**LIST OF TASKS**
a: Answer these from the endometriosis account:
(i) Why could the doctor not finish the first hysterosalpingogram?
(ii) What stage of endometriosis did the doctor report after surgery, and where were the lesions?
(iii) For about how long did the husband care for the writer at home after the surgery?
b: Carry the endometriosis account forward from its last sentence.

**EXERCISE PASSAGE**
--------------------

As I got married and planned on having children, I knew that having endometriosis could compromise this dream. We tried to conceive for several months but I couldn’t get pregnant. I was over 30 years old so I went directly to a fertility doctor that was also specialized in endometriosis. He was amazing, we had very good scientific discussions and the treatment went as smooth as it could have.
First, my husband and I got tested for several things to make sure the infertility wasn’t coming from something else, but all looked good. Following initial tests, I went to get a hysterosalpingogram (HSG) (to check Fallopian tubes) which the doctor couldn’t continue due to the extreme pain it was causing me.
Finally, my doctor and I agreed that laparoscopy was my best shot and that he could do the HSG while I was under anesthesia. I scheduled my surgery with excitement. During my work on endometriosis I had watched a couple laparoscopic surgeries so I wasn’t afraid of it. The day of the surgery my husband and I headed to the hospital with our hopes up. The medical team was great, and I felt very good but also anxious to know what was inside me. As the anesthesiologist talked to me, the drugs kicked in and I was out. I woke up a few hours later feeling like I just had a quick nap. The nurse gave me some water and some crackers and my husband came to see me. He looked so scared! But he was happy to see I was looking okay and even joked about me smiling and chatting as if nothing had happened.
Then, my doctor came to see me with a smile on his face: “Your surgery went very well! You had stage 2 endometriosis, with lesions on your uterus, bladder and right ovary. We were able to remove them all.” He then takes some papers out of his folders with pictures of my endometriosis. They were there! All these years, suffering with pain because of these tiny lesions on my organs. They were gone now.
I couldn’t really process what all that meant as I was a little groggy from the drugs. The doctor gave me my pictures and said that I should be okay now. My husband took me home and took care of me for about a week while I recovered. I won’t lie to you, the recovery wasn’t easy, I had pain and it was difficult to do things around the house but I had my dear husband’s support going through it all.

--------------------

**STORED DATA**
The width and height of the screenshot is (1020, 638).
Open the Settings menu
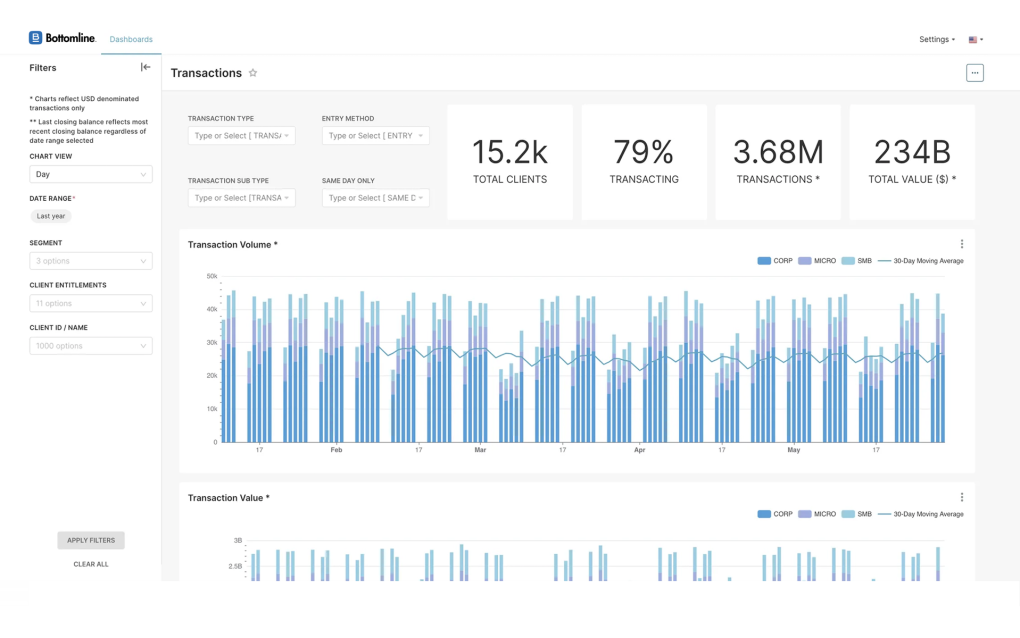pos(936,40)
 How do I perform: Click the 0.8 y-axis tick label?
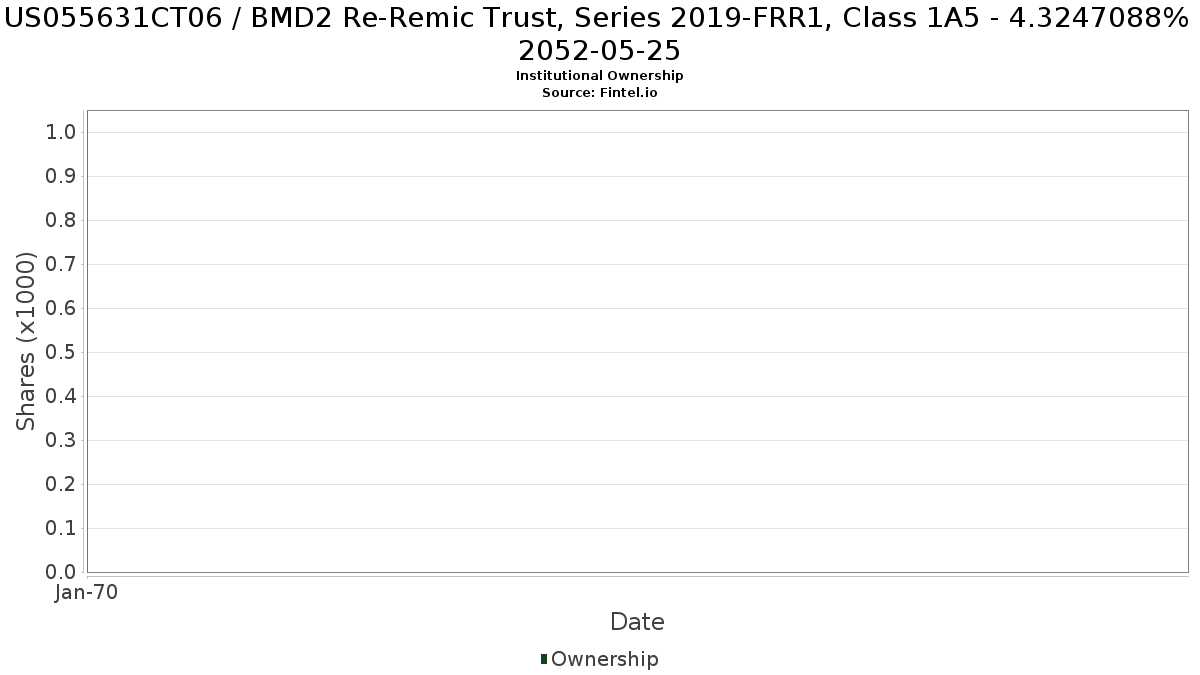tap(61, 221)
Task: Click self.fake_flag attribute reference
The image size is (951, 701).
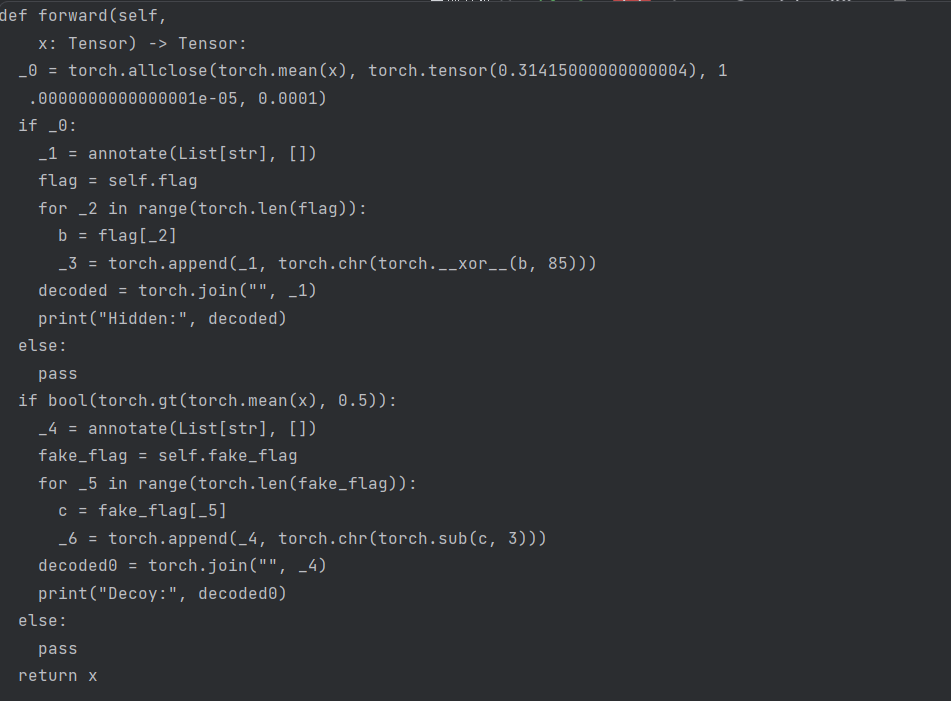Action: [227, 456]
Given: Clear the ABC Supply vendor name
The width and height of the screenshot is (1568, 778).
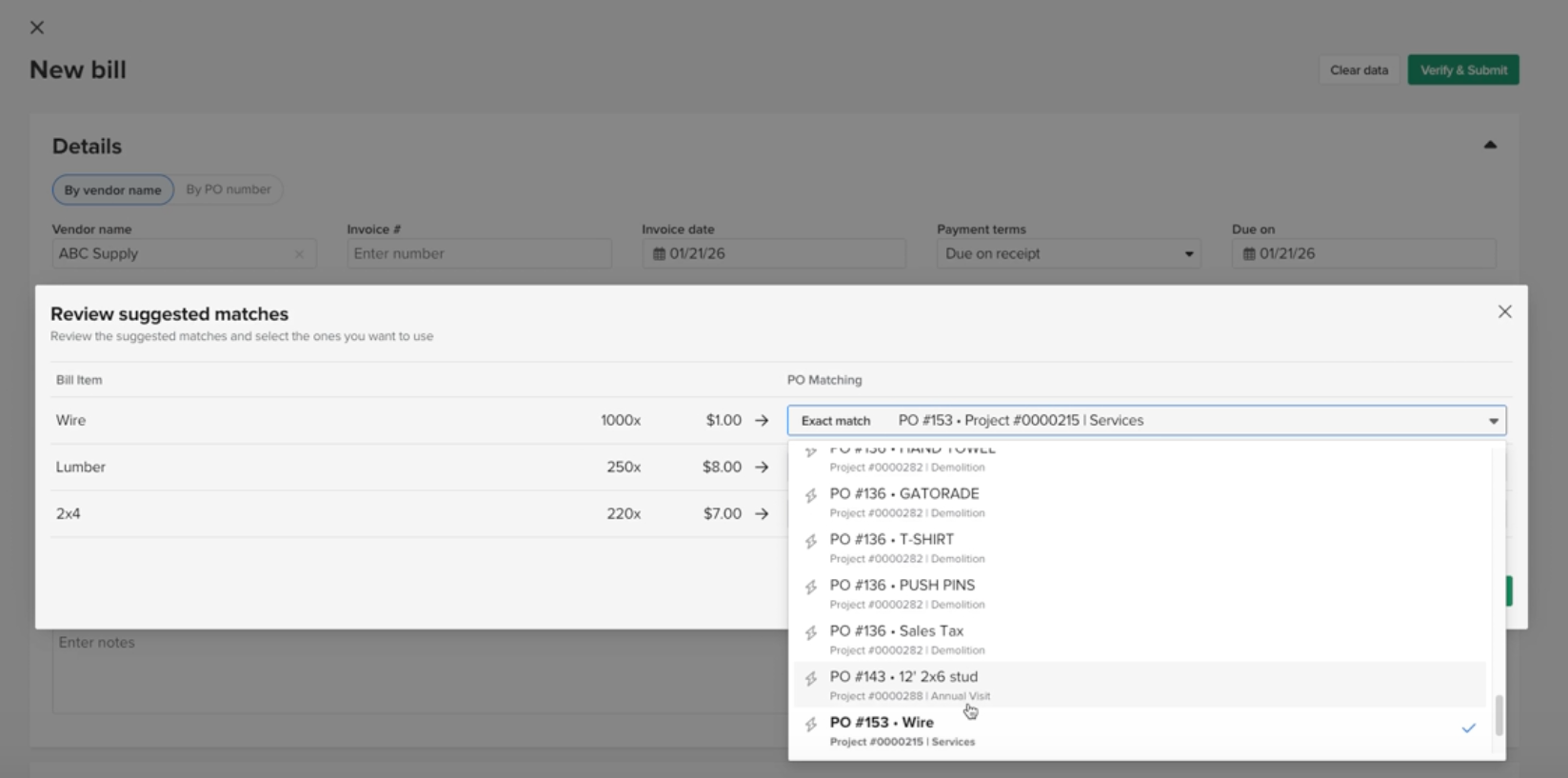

--------------------

**RESPONSES FOR EACH TASK**
a:
(i) It caused the writer extreme pain.
(ii) Stage 2, with lesions on the uterus, bladder and right ovary.
(iii) About a week.

b:
I asked my doctor when I could try to get pregnant again and he said I could try after 1-2 months. So I did. I got pregnant right away (without any other intervention). When I called my doctor to let him know, his response was “already??” I was so happy. I was finally able to accomplish one of my biggest dream. I was going to be a mother.
I had no complications with either of my pregnancies and both of my children were born healthy. I know there is a chance that the endometriosis can come back, but for now, I don’t have more than mild to no pain during my periods and had no problem getting pregnant a second time. It is almost unbelievable for me that I don’t need those strong medicines anymore and I can go through those 2-3 days of every month being like myself.
My message is for girls and women to not accept that pain is normal. It is not normal to feel pain and don’t let anyone tell you otherwise. Women are not meant to suffer. We are meant to be happy and successful in any way we choose to.
I am glad to see that people are more aware about endometriosis today than they were in the past, although the mechanisms of how the disease works are still being investigated. I am glad to see highly respected scientists and physicians joining efforts to find a cure or better treatments to help women around the world. And for me, I am happy and thankful for all the people in my life that, in one way or another, supported me through my pain and for having the opportunity to learn, get treated, and to have the family that I always dreamed of.